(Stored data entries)
———
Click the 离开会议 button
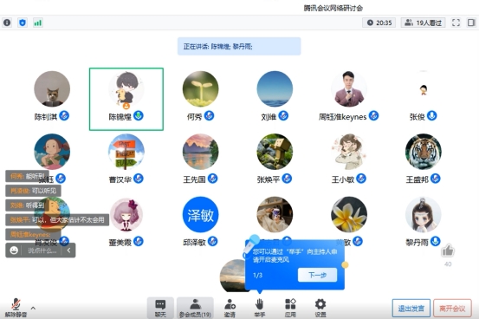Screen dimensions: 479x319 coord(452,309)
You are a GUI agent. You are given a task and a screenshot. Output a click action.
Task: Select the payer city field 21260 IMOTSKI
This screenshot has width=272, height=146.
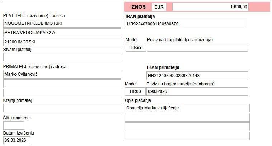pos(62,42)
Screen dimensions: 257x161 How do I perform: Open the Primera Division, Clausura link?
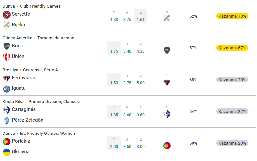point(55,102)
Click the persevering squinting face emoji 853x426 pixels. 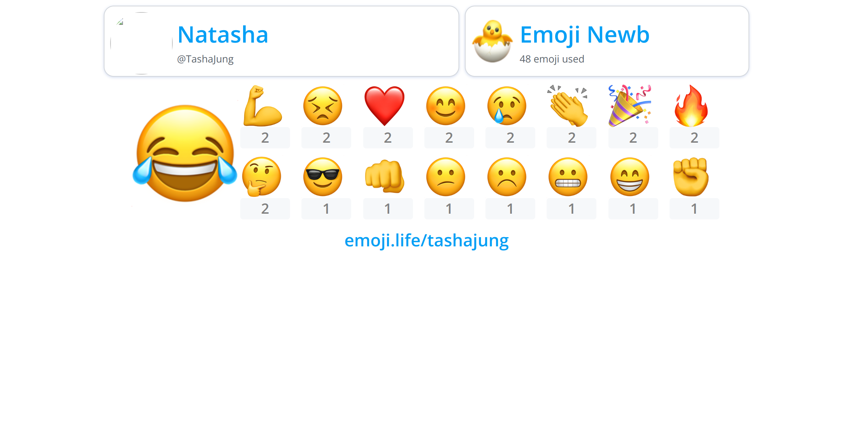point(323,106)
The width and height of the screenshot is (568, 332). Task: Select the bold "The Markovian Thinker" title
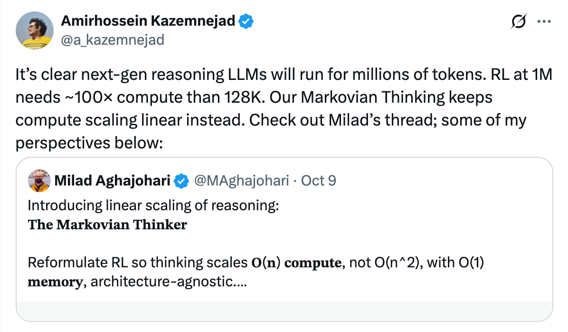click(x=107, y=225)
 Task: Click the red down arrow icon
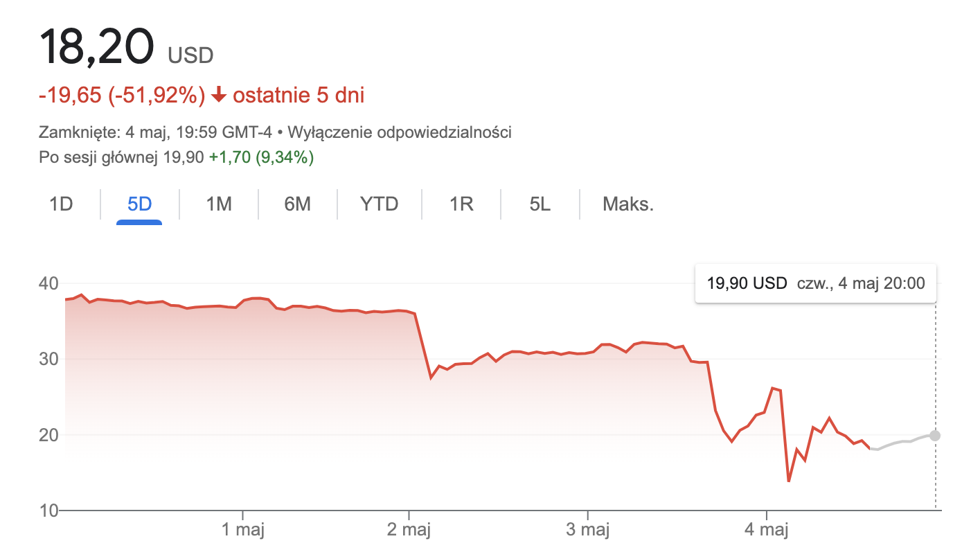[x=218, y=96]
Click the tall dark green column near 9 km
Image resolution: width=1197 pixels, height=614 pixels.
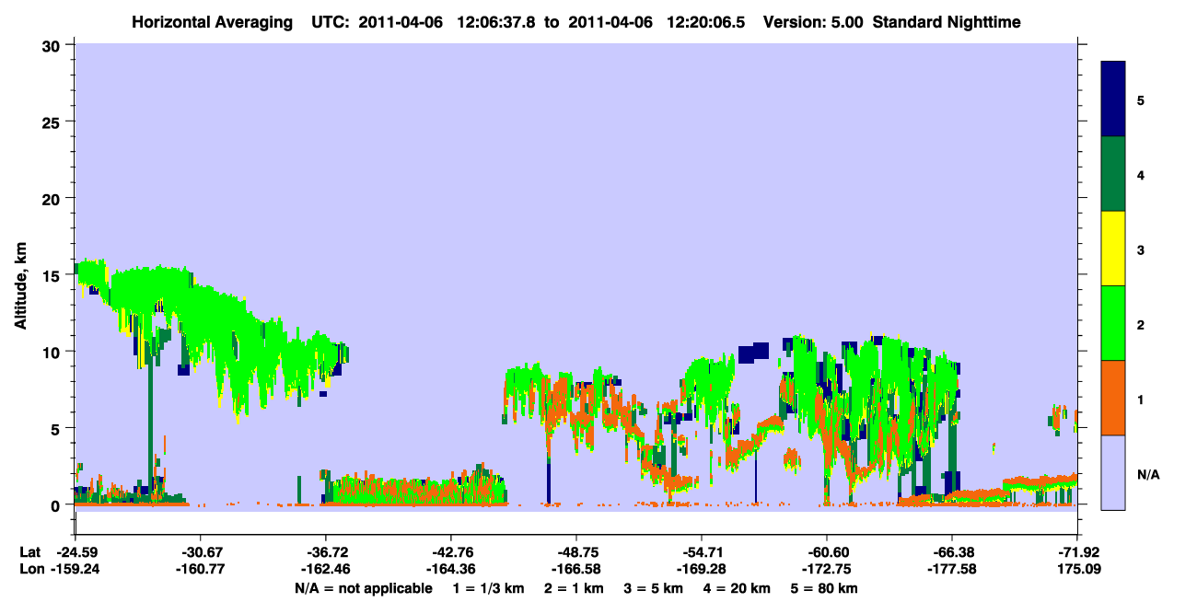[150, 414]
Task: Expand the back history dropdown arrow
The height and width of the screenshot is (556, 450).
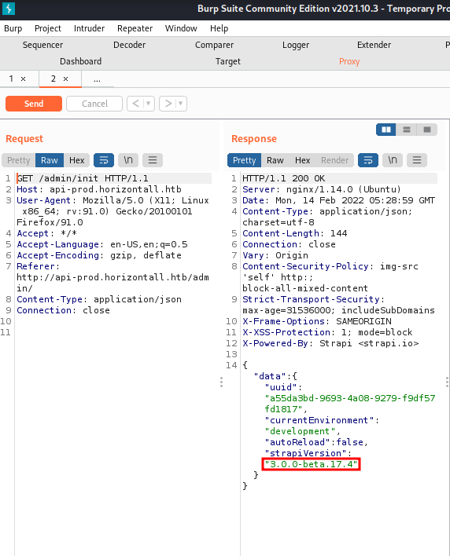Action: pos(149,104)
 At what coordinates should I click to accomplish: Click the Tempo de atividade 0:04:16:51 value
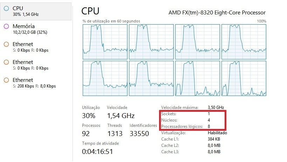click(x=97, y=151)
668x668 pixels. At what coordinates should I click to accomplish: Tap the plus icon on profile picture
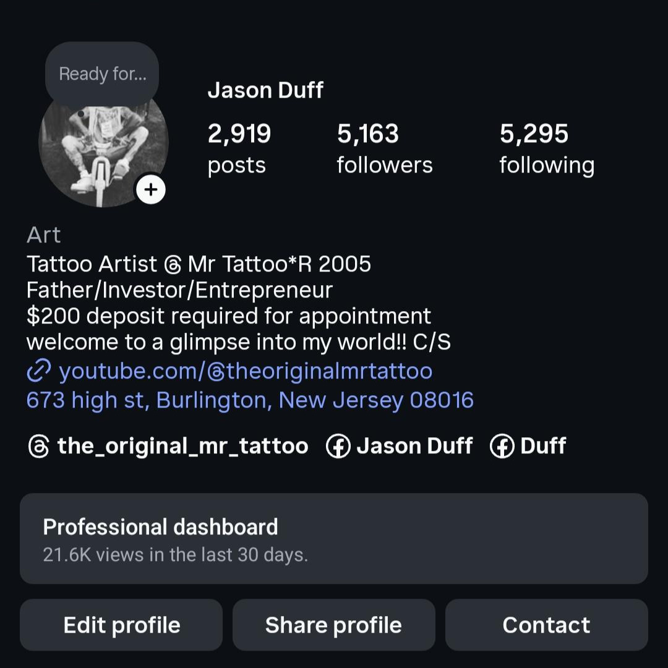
———
▸ DIRECTIONS: Pictures do not belong in the answer. Return the lines above starting at the one with "The width and" and ending at the one with "Task: Expand the back history dropdown arrow", both kept, exactly.

▸ REPLY:
The width and height of the screenshot is (568, 332). Task: Select the bold "The Markovian Thinker" title
click(x=107, y=225)
 Task: Click the red down arrow icon
[x=218, y=96]
Click the tall dark green column near 9 km
Image resolution: width=1197 pixels, height=614 pixels.
[150, 414]
Task: Expand the back history dropdown arrow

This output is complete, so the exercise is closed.